Collected data entries:

☆ ☆ ☆ ☆ ☆

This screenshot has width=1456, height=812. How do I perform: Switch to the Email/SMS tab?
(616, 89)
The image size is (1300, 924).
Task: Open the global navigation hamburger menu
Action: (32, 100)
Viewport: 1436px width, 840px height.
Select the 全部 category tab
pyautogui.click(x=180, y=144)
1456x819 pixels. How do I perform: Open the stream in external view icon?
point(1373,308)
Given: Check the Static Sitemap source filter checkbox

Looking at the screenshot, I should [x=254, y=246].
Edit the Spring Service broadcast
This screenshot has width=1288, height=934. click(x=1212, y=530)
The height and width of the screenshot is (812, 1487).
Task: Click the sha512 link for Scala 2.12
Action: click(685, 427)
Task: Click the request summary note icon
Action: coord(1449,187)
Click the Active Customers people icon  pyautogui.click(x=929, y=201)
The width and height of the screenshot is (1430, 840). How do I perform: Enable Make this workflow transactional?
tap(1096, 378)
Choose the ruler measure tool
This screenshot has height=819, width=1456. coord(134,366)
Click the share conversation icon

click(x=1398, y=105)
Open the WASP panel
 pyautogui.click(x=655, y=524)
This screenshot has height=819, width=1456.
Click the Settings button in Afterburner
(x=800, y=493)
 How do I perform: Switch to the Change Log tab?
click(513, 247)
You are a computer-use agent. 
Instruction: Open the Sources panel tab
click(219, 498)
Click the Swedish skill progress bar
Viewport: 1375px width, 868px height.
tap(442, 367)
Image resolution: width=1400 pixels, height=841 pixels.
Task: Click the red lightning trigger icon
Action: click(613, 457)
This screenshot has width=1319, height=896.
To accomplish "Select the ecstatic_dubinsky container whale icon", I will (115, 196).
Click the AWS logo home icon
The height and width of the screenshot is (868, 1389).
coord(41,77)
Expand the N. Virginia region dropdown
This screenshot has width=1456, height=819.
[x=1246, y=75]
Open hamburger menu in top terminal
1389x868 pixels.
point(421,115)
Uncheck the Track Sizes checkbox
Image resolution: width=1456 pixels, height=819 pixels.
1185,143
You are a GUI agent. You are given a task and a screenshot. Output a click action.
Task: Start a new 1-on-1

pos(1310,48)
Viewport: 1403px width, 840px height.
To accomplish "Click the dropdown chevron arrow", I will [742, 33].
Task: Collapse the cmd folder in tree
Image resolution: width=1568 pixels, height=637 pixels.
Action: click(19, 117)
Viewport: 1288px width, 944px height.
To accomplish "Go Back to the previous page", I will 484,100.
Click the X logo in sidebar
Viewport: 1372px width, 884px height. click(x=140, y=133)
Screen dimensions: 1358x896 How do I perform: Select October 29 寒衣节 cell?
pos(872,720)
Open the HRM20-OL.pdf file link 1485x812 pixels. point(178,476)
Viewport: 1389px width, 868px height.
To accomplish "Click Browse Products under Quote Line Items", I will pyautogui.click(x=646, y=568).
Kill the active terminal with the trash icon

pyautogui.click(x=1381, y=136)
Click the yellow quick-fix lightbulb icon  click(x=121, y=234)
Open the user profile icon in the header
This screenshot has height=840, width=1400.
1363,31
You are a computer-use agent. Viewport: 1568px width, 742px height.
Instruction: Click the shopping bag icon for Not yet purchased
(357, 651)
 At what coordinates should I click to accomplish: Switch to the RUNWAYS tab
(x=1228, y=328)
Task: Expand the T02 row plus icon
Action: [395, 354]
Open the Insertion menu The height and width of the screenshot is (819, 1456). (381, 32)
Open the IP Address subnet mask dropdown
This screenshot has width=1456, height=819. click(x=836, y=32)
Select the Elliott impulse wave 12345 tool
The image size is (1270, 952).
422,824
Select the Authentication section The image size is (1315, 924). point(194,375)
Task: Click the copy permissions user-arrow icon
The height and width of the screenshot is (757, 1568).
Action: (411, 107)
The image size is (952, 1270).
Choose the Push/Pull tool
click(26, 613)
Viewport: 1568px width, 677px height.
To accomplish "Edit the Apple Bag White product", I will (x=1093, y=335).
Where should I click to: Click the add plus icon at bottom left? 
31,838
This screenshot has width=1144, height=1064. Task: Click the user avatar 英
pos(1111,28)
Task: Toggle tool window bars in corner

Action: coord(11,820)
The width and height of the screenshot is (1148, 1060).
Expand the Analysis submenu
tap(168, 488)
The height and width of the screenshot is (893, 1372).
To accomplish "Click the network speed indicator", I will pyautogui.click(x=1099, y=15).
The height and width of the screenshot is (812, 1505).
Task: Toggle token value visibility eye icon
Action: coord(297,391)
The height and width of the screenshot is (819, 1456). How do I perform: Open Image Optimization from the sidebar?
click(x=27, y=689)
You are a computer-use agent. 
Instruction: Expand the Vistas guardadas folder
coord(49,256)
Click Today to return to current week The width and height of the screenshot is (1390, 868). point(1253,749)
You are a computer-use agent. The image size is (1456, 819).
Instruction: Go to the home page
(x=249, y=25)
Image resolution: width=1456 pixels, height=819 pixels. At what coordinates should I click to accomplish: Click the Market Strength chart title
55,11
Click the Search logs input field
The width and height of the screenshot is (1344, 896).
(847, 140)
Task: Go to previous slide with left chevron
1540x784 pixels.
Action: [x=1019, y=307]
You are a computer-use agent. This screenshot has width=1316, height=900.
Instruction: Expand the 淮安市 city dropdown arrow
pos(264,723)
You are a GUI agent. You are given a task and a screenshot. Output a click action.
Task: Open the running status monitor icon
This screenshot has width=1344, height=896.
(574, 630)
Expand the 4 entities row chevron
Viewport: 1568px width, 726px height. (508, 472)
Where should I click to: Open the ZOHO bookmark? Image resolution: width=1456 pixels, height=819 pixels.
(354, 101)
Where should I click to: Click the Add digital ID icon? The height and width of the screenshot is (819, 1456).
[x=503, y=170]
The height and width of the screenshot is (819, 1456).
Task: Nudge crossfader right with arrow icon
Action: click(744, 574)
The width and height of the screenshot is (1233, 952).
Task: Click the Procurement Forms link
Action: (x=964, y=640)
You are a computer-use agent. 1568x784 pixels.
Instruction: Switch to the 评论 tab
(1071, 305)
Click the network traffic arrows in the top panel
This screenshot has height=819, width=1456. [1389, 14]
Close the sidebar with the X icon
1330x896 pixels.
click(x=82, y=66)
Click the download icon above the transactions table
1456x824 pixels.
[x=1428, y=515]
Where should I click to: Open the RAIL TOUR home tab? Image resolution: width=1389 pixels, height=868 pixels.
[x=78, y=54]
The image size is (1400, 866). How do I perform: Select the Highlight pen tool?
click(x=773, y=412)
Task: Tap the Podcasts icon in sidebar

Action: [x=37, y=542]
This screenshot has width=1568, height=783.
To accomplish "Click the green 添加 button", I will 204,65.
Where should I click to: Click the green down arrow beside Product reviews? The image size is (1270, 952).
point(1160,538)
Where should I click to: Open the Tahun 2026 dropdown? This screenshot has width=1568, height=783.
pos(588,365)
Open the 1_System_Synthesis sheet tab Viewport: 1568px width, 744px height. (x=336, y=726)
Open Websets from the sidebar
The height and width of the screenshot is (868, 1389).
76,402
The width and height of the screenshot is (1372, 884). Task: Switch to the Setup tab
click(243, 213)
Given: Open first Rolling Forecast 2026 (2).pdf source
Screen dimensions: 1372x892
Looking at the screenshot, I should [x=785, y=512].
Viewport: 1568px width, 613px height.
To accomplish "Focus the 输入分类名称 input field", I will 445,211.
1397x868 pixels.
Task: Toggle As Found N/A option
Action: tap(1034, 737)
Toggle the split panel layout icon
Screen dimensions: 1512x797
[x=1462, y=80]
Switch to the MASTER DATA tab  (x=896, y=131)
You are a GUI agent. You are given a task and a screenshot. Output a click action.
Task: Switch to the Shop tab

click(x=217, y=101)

☆ ☆ ☆ ☆ ☆

All lines in the records with the string "computer" should be copied out.

You are a computer-use agent. 
You are a computer-use agent. Viewport: 1568px width, 742px height.
You are a computer-use agent. 
You are a computer-use agent. The image size is (1456, 819).
You are a computer-use agent. This screenshot has width=1316, height=900.
You are a computer-use agent. 1568x784 pixels.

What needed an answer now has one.